#### [Input]
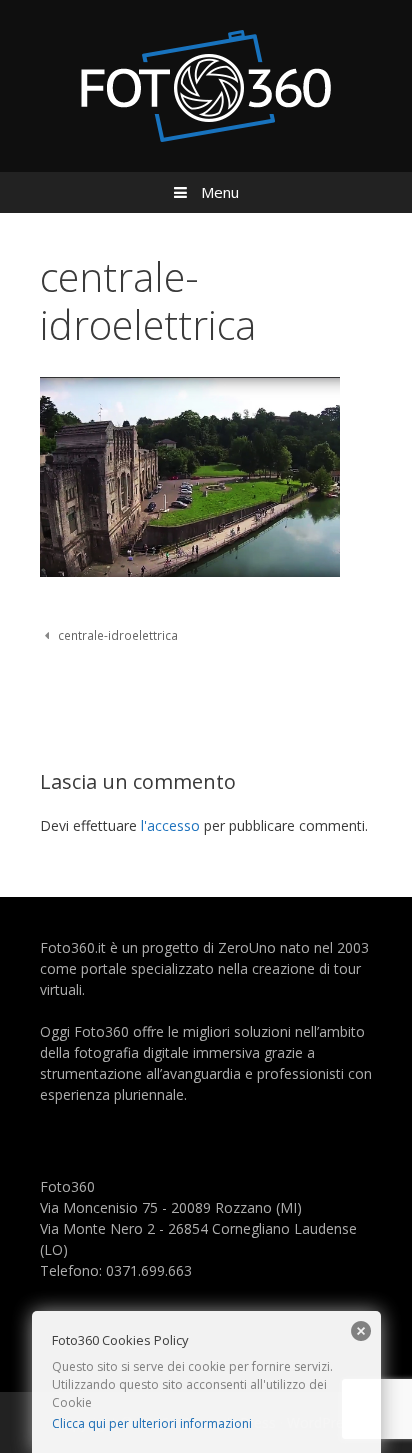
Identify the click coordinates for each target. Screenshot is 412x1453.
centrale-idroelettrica (118, 635)
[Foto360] (206, 84)
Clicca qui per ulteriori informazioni (152, 1423)
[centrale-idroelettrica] (190, 571)
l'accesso (170, 825)
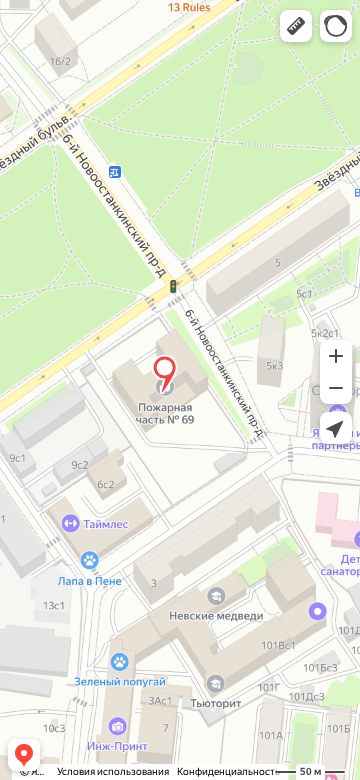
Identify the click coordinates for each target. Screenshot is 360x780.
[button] (296, 26)
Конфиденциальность (228, 771)
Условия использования (113, 771)
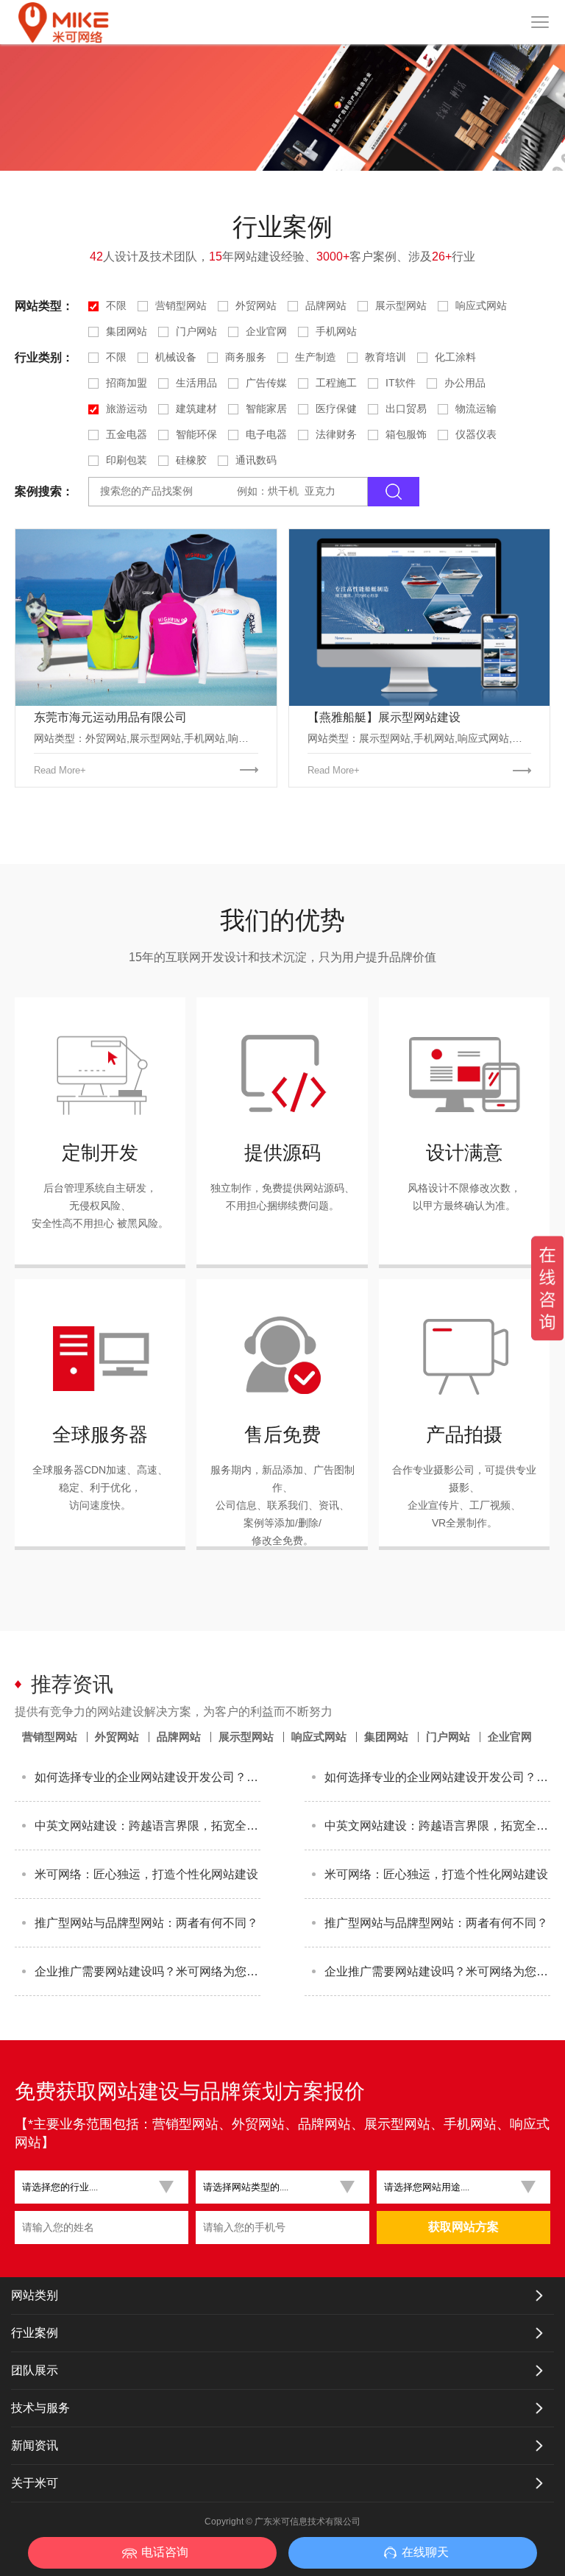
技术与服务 (40, 2408)
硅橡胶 (191, 460)
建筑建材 (196, 408)
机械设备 (175, 357)
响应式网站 (481, 305)
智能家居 (266, 408)
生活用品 (196, 383)
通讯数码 (256, 460)
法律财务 (336, 434)
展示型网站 (401, 305)
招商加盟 (126, 383)
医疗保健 (336, 408)
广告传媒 (266, 383)
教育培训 (385, 357)
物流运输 (476, 408)
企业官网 (266, 331)
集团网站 (126, 331)
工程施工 (336, 383)
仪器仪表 (476, 434)
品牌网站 (326, 305)
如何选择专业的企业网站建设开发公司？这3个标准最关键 (147, 1777)
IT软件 (400, 383)
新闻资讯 (34, 2445)
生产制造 (315, 357)
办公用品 (465, 383)
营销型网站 (181, 305)
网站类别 (34, 2295)
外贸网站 (256, 305)
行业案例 (34, 2332)
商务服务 (245, 357)
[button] (96, 2187)
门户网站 (196, 331)
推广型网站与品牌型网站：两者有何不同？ (146, 1923)
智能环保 (196, 434)
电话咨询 (164, 2552)
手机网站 (336, 331)
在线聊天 (425, 2552)
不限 (116, 305)
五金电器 (126, 434)
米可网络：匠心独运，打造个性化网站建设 (146, 1874)
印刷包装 (126, 460)
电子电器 (266, 434)
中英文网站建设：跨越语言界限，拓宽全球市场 (147, 1825)
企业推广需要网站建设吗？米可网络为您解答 (147, 1971)
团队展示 (34, 2370)
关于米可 (34, 2483)
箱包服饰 (406, 434)
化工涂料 (455, 357)
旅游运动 (126, 408)
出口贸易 (406, 408)
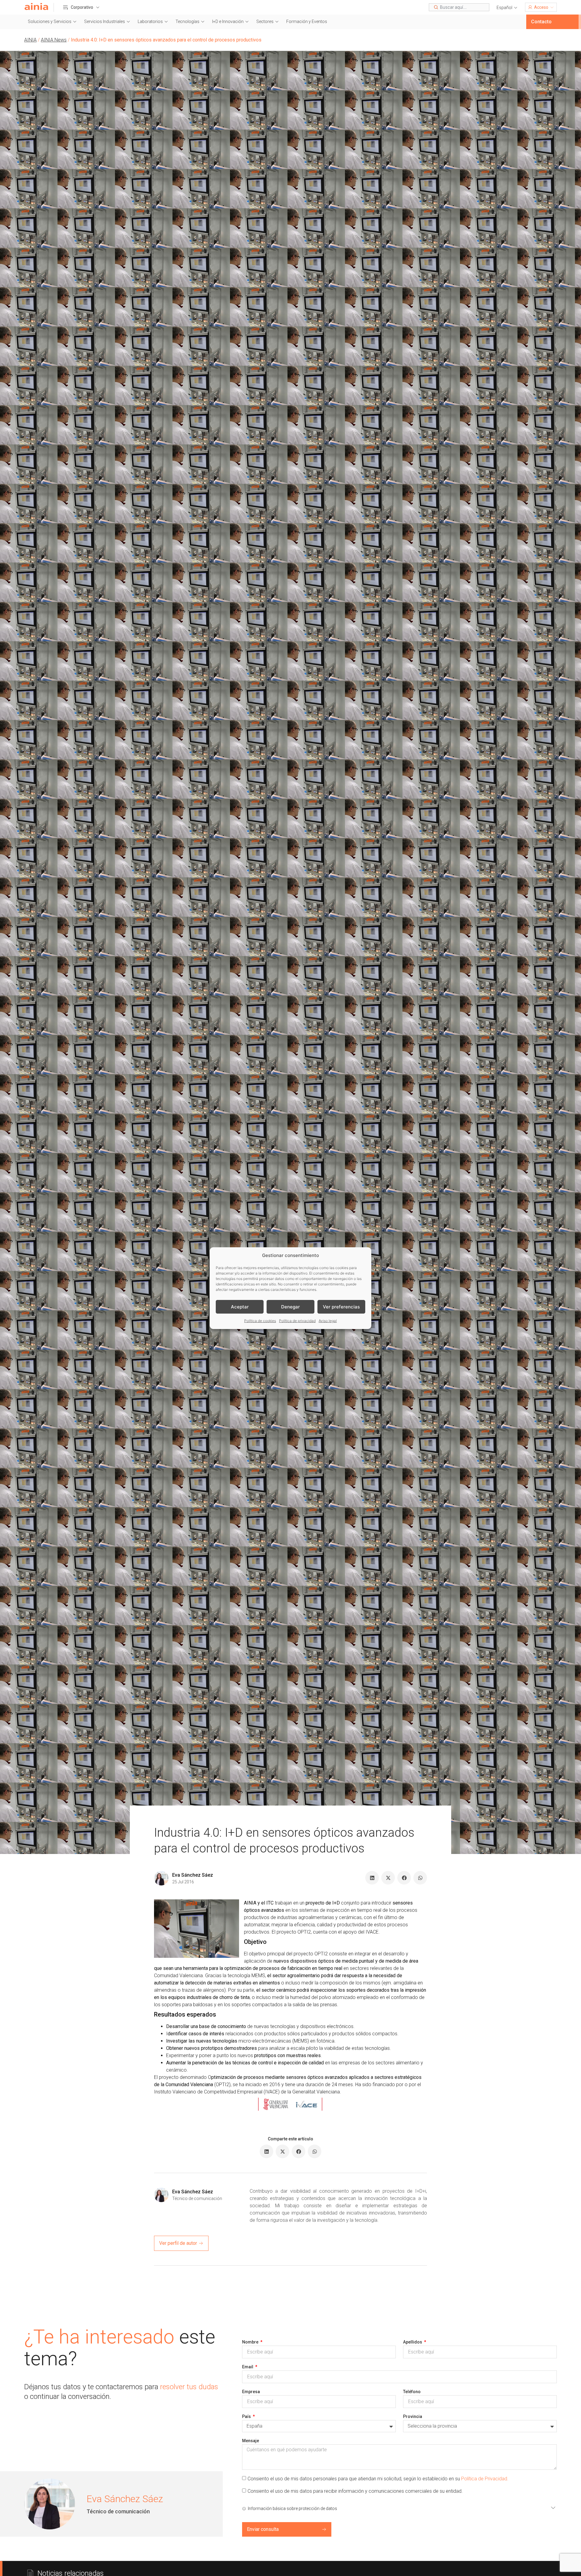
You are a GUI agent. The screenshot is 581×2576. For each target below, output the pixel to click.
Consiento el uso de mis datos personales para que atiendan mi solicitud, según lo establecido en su (378, 2478)
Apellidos (413, 2342)
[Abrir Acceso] (552, 7)
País (247, 2416)
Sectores (265, 21)
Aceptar (240, 1306)
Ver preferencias (341, 1306)
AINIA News (54, 40)
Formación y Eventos (306, 21)
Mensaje (250, 2440)
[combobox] (459, 7)
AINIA (30, 40)
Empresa (251, 2391)
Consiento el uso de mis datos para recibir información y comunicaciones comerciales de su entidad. (355, 2491)
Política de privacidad (297, 1320)
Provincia (412, 2416)
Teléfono (412, 2391)
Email (248, 2366)
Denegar (290, 1306)
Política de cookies (260, 1320)
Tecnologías (187, 21)
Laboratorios (150, 21)
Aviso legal (328, 1320)
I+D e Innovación (228, 21)
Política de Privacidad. (484, 2478)
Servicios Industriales (104, 21)
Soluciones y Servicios (49, 21)
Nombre (250, 2342)
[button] (507, 8)
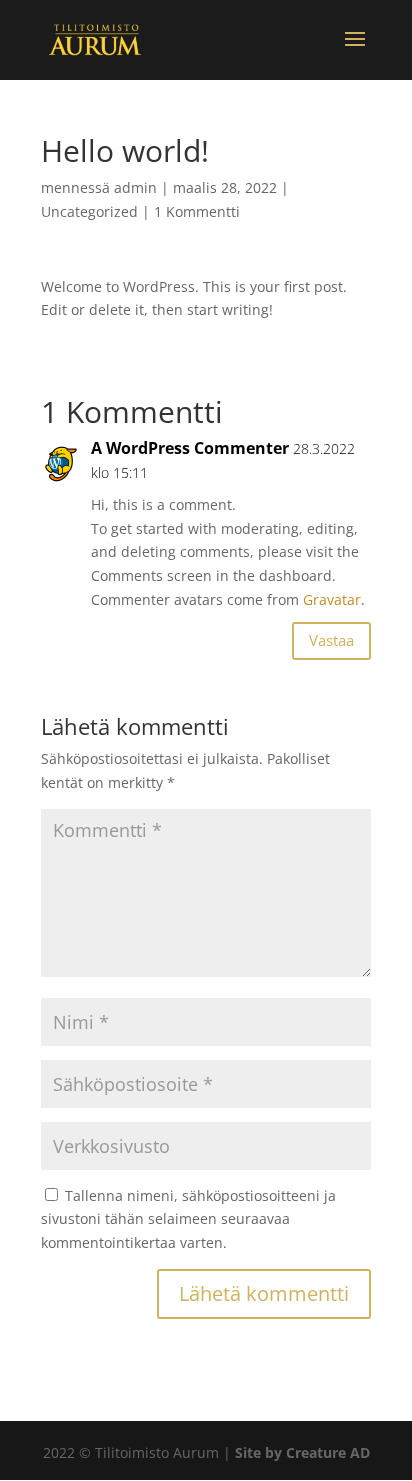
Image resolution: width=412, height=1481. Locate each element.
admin (135, 187)
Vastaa (331, 640)
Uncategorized (89, 211)
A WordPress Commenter (190, 448)
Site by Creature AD (302, 1452)
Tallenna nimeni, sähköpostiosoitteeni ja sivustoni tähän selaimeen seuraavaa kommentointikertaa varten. (188, 1219)
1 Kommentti (197, 211)
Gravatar (332, 599)
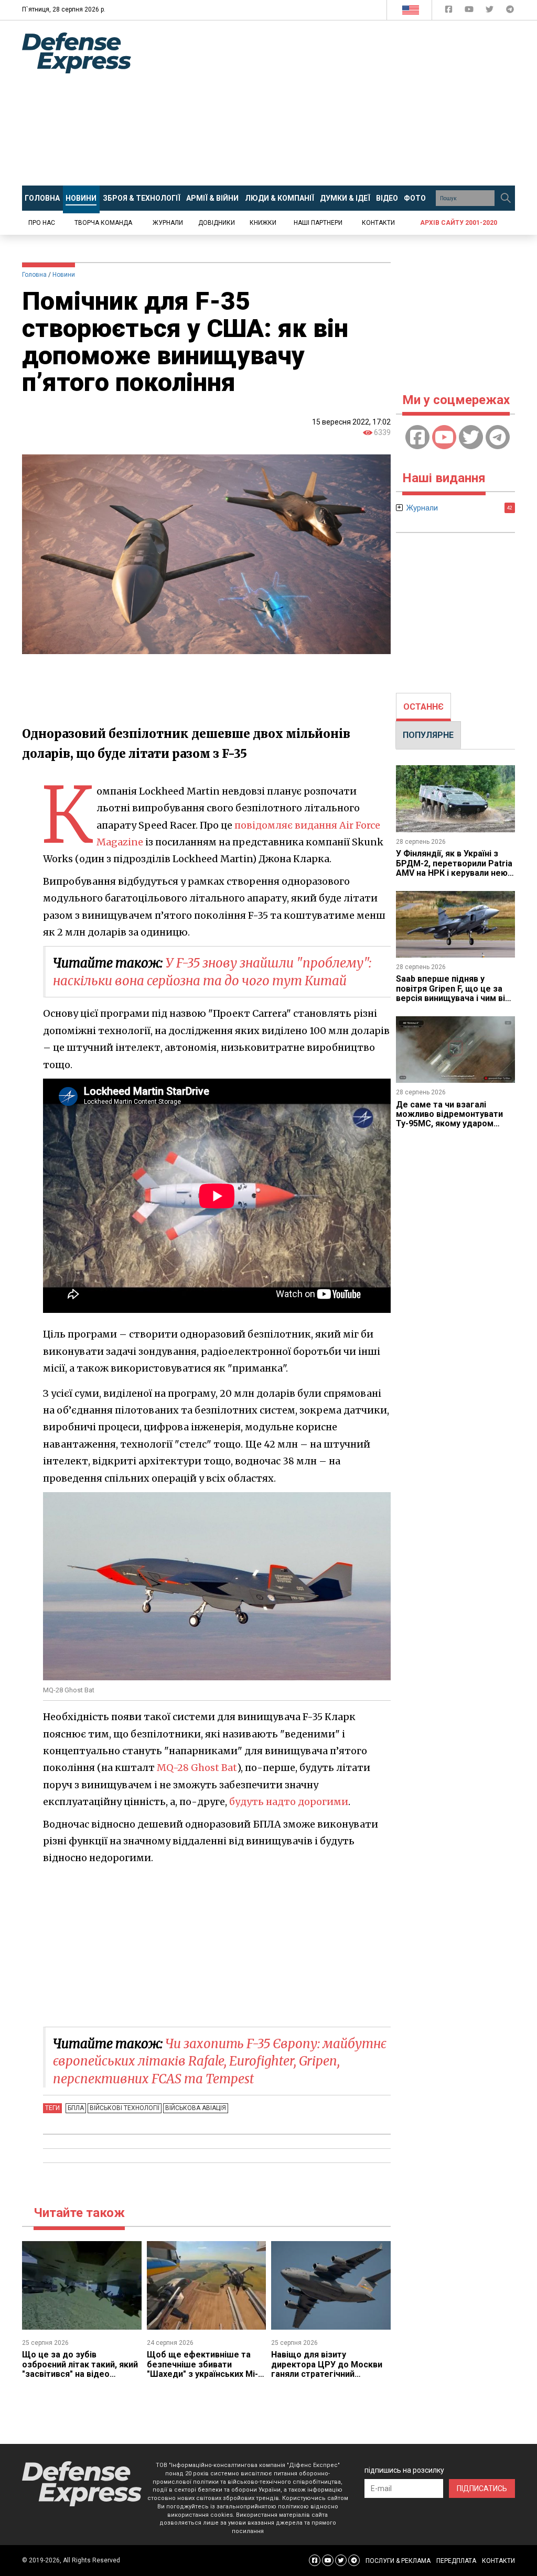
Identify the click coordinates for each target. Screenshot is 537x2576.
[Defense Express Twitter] (491, 11)
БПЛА (76, 2108)
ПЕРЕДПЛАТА (456, 2560)
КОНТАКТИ (498, 2560)
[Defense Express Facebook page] (450, 11)
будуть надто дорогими (288, 1802)
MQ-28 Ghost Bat (197, 1768)
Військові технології (124, 2108)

#### [Task instructions]
The final stretch of the data, from the line with "Mensaje (250, 2440)" through its last line, is to be retyped exactly; pictures are not part of the copy.

#### [Answer section]
Mensaje (250, 2440)
[combobox] (459, 7)
AINIA (30, 40)
Empresa (251, 2391)
Consiento el uso de mis datos para recibir información y comunicaciones comerciales de su entidad. (355, 2491)
Política de privacidad (297, 1320)
Provincia (412, 2416)
Teléfono (412, 2391)
Email (248, 2366)
Denegar (290, 1306)
Política de cookies (260, 1320)
Tecnologías (187, 21)
Laboratorios (150, 21)
Aviso legal (328, 1320)
I+D e Innovación (228, 21)
Política de Privacidad. (484, 2478)
Servicios Industriales (104, 21)
Soluciones y Servicios (49, 21)
Nombre (250, 2342)
[button] (507, 8)
Image resolution: width=412, height=1481. Locate each element.
admin (135, 187)
Vastaa (331, 640)
Uncategorized (89, 211)
A WordPress Commenter (190, 448)
Site by Creature AD (302, 1452)
Tallenna nimeni, sähköpostiosoitteeni ja sivustoni tähän selaimeen seuraavaa kommentointikertaa varten. (188, 1219)
1 Kommentti (197, 211)
Gravatar (332, 599)
Identify the click coordinates for each target. Screenshot is 537x2576.
[Defense Express Twitter] (491, 11)
БПЛА (76, 2108)
ПЕРЕДПЛАТА (456, 2560)
КОНТАКТИ (498, 2560)
[Defense Express Facebook page] (450, 11)
будуть надто дорогими (288, 1802)
MQ-28 Ghost Bat (197, 1768)
Військові технології (124, 2108)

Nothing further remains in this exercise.